Raising Rabbits for Meat - Why Rabbits Vs Other Animals

Should you grow rabbits for meat? Let's take a look at the facts and details to make an educated decision Why Rabbits? Is it worth it What's involved? Dispelling misconceptions.

When raising animals for food there are multiple considerations Lets take a look at why I think rabbits are the best animal for the family to produce at least some of their own meat. If you decide to raise rabbits for meat, you will need to read other longer articles to tell you everything you need to know. The scope of this article is to give enough of an overview to understand what is involved and why you would or would not want to raise rabbits.

Production: Essentially when one grows an animal for meat there are several factors that go into the basic efficiency of the process. It is on it's most basic level the process of having an animal turn either waste or vegetation into meat. The question then becomes what animal can conveniently turn waste or vegetation into meat. Vegetation is cheap, but waste is free. Vegetation you can effortlessly grow in your back yard is also free. It stands to reason if you can feed your animal fully or in part from what is free your likely ahead of the game. Another basic factor is what percentage of it's own weight can a mother produce in offspring in a year. There are a few other factors to consider. Here are the questions I think we should ask and answer: How valuable is the meat produced? How convenient or problematic is the killing, skinning (or plucking), of the animal?
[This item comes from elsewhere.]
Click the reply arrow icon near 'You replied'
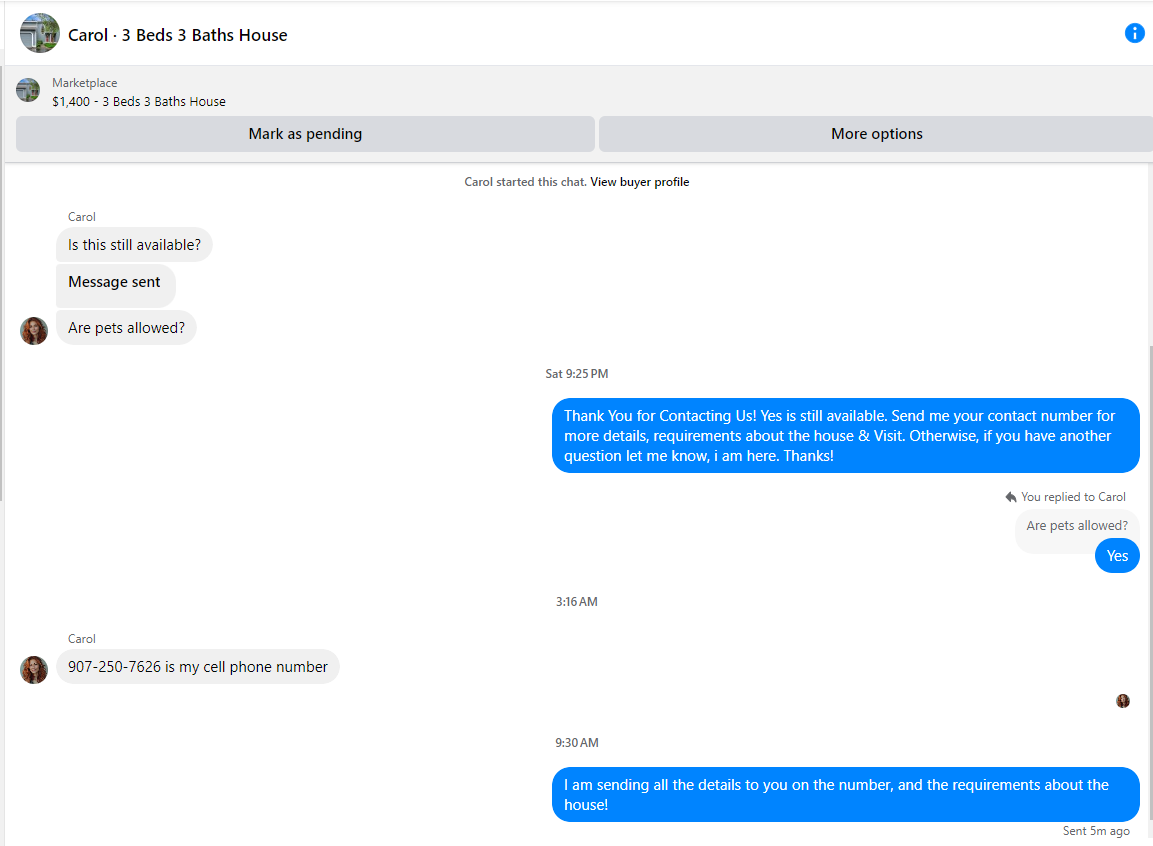 coord(1011,498)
How much space is required? How much noise does the animal make? Is it legal to have on my property? How easy is it to successfully breed?

There are essentially two domestic animals that are in contention to be the most efficient at turning vegetation into meat, they are the chicken and the rabbit. At the end of one year a cow will have 1 calf that has grown to weigh 40% of the weight of the mother. Comparatively, The offspring of a mother rabbit will have grown to weigh 1000% (10X) the weight of the mother or more in a years time.

Food for the rabbits: Rabbits can eat rabbit food sold by Purina and other similar animal food producers. Only problem there is that it will probably cost you more than the meat is worth to go this route, still since animal feeds have nutrients specifically balanced for particular animals it might not be bad to give rabbits a partial diet of rabbit feed. The bulk of what one would feed rabbits is Alfalfa. They don't do well on only lawn grasses. I would plant part of my back yard with Alfalfa and when I wanted to harvest some to give to the rabbits, just run over the patch with a bagging lawnmower and give the clippings to the rabbits. Easy and free! You may also buy alfalfa by the bale. Additionally you may supplement the rabbits diet with anything green from a garden that people don't eat for example the green parts of a carrot plant. Of course any waste vegetables from the bottom of your refrigerator would also to the rabbits. If everything fed to the rabbits was free the meat would be essentially free. (After you get set up to keep them.)

Value and quality of the meat: Rabbit meat is high quality. It is among the lowest in fat and cholesterol of any out there. I think it tastes good too.

Slaughter and preparation of the meat: This is an area where the rabbit really shines! They are easy to kill, and you can choose what size rabbit you want to grow so that one harvested rabbit is the same amount of meat as your family needs for one or two meals. Fully grown domestic rabbits after butchering generally weigh anywhere between 2 and 10 pounds depending on breed. Of course larger breeds can always be harvested at any point. This is really important Chickens are in the same boat here, in that one animal makes a meal for 1 family for 1 day. Compare this with a pig, cow, or lamb. Since you can't eat all of the larger animals at once they require freezing of all the meat for future use, a major inconvenience relatively speaking. And how do you go about killing a larger animal. You basically need to live somewhere where it is legal and practical to shoot it. Moving on to ease of butchering/preparation, rabbits are the best. Comparing rabbit to chicken the rabbit wins. This is because chicken,unless you skin it, requires plucking, (a significant chore), rabbit skin can generally be pulled off in one piece starting at the neck after decapitation and being pulled straight off toward the tail with the paws being first cut off. When done right it is quite convenient.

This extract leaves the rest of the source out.